◆ Set problem 1 ◆
Echo the rows verbatim, starting with the line that contains "spacious [1140, 347]" and continuing through the final line of the rows.

◆ Excerpt ◆

Friday 24 January 2014
Classy Schools and Careers
Only desperate pleading won Shirley Williams six months at the local primary school and a brief reprieve from boarding school. (LRB Dec 2013)
A world of nurseries and pinafores which felt like "the snuffing out of every spontaneous impulse". (Architect Alison Smithson on her Edwardian-style upbringing)
When he appointed me in 1988 John Major said me, him and the filing clerks were the only non-Oxbridge Treasury staff. (@PeterWanless)
Writer Tim Lott’s daughter doesn’t quite understand “that one only goes to a faith school in order to get better exam results, not to actually sign up for a medieval worldview.”
If anyone in the news went to public school, journalists are determined to make something of it. OK, with the government they’ve got a point, but David Walliams? Interviewer Robert Crampton of the Times marvelled that Matt Lucas, from a “deprived” background, was sunny and relaxed, while Walliams – who had been to a public school – admitted that his childhood hadn’t always been happy and he suffered from nerves and angst.
Upwards all think they should be a writer, artist, actor or musician. As talent is rare, they work “in the arts” or the media. If they can’t get a media job, and decide making their own chutney will never pay, they want to lead informative walks around London.
Without capital there was no means of making a start [as a novelist]. (Arthur Calder-Marshall, The Magic of My Youth, writing about the early 30s.)
Middle-class Upward parents are furious that after all their piano lessons, activities and private tutors their children are "obsessed by” pop culture heroes and heroines – who are working class kids who have achieved instant fame on a chav talent show. The pop culture heroines have probably put in gruelling years at stage school, or are naturally talented. But the Upward parents want to push the line that their kids must work hard 24/7 if they want to achieve anything.

◆ Dataset excerpts ◆
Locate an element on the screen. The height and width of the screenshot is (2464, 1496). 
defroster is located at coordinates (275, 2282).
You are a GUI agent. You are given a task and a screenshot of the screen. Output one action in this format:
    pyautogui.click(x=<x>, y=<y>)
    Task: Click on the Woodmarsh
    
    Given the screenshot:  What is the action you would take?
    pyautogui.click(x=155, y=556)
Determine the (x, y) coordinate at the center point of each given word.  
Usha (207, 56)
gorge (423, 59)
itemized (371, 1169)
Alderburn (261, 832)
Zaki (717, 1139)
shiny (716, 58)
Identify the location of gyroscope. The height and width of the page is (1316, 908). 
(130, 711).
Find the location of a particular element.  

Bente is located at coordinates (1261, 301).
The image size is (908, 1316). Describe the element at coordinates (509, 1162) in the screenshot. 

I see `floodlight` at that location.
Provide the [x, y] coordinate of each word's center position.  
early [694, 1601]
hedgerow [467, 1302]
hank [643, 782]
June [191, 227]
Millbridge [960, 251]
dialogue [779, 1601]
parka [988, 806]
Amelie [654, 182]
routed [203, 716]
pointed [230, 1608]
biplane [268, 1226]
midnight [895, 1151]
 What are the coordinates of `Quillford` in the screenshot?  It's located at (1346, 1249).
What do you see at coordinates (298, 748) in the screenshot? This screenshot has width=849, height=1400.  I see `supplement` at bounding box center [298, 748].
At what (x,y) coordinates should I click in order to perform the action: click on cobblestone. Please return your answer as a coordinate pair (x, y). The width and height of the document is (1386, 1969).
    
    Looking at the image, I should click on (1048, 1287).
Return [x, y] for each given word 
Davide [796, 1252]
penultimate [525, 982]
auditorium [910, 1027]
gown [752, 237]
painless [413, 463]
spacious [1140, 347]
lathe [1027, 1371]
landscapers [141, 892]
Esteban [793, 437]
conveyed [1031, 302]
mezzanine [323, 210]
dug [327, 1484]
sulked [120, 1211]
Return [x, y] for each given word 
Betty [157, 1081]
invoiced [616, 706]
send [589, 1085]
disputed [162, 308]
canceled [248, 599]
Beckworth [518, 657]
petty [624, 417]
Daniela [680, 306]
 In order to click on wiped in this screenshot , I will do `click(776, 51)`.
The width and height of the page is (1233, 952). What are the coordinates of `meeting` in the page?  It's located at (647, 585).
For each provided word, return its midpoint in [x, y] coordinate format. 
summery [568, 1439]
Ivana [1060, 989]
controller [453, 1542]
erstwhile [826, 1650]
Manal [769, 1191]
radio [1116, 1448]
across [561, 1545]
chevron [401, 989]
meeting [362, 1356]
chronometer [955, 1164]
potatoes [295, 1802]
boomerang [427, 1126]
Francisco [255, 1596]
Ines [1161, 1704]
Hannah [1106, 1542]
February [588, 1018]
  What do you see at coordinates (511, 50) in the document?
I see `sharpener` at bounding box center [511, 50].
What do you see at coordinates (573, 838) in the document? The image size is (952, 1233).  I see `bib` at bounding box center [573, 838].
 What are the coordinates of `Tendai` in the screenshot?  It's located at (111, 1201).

◆ Set problem 2 ◆
Duplicate the whole piece on classy schools and careers above, reproducing every line without any change.

◆ Complete output 1 ◆
spacious [1140, 347]
lathe [1027, 1371]
landscapers [141, 892]
Esteban [793, 437]
conveyed [1031, 302]
mezzanine [323, 210]
dug [327, 1484]
sulked [120, 1211]
Return [x, y] for each given word 
Betty [157, 1081]
invoiced [616, 706]
send [589, 1085]
disputed [162, 308]
canceled [248, 599]
Beckworth [518, 657]
petty [624, 417]
Daniela [680, 306]
 In order to click on wiped in this screenshot , I will do `click(776, 51)`.
The width and height of the page is (1233, 952). What are the coordinates of `meeting` in the page?  It's located at (647, 585).
For each provided word, return its midpoint in [x, y] coordinate format. 
summery [568, 1439]
Ivana [1060, 989]
controller [453, 1542]
erstwhile [826, 1650]
Manal [769, 1191]
radio [1116, 1448]
across [561, 1545]
chevron [401, 989]
meeting [362, 1356]
chronometer [955, 1164]
potatoes [295, 1802]
boomerang [427, 1126]
Francisco [255, 1596]
Ines [1161, 1704]
Hannah [1106, 1542]
February [588, 1018]
  What do you see at coordinates (511, 50) in the document?
I see `sharpener` at bounding box center [511, 50].
What do you see at coordinates (573, 838) in the document? The image size is (952, 1233).  I see `bib` at bounding box center [573, 838].
 What are the coordinates of `Tendai` in the screenshot?  It's located at (111, 1201).

◆ Complete output 2 ◆
Friday 24 January 2014
Classy Schools and Careers
Only desperate pleading won Shirley Williams six months at the local primary school and a brief reprieve from boarding school. (LRB Dec 2013)
A world of nurseries and pinafores which felt like "the snuffing out of every spontaneous impulse". (Architect Alison Smithson on her Edwardian-style upbringing)
When he appointed me in 1988 John Major said me, him and the filing clerks were the only non-Oxbridge Treasury staff. (@PeterWanless)
Writer Tim Lott’s daughter doesn’t quite understand “that one only goes to a faith school in order to get better exam results, not to actually sign up for a medieval worldview.”
If anyone in the news went to public school, journalists are determined to make something of it. OK, with the government they’ve got a point, but David Walliams? Interviewer Robert Crampton of the Times marvelled that Matt Lucas, from a “deprived” background, was sunny and relaxed, while Walliams – who had been to a public school – admitted that his childhood hadn’t always been happy and he suffered from nerves and angst.
Upwards all think they should be a writer, artist, actor or musician. As talent is rare, they work “in the arts” or the media. If they can’t get a media job, and decide making their own chutney will never pay, they want to lead informative walks around London.
Without capital there was no means of making a start [as a novelist]. (Arthur Calder-Marshall, The Magic of My Youth, writing about the early 30s.)
Middle-class Upward parents are furious that after all their piano lessons, activities and private tutors their children are "obsessed by” pop culture heroes and heroines – who are working class kids who have achieved instant fame on a chav talent show. The pop culture heroines have probably put in gruelling years at stage school, or are naturally talented. But the Upward parents want to push the line that their kids must work hard 24/7 if they want to achieve anything.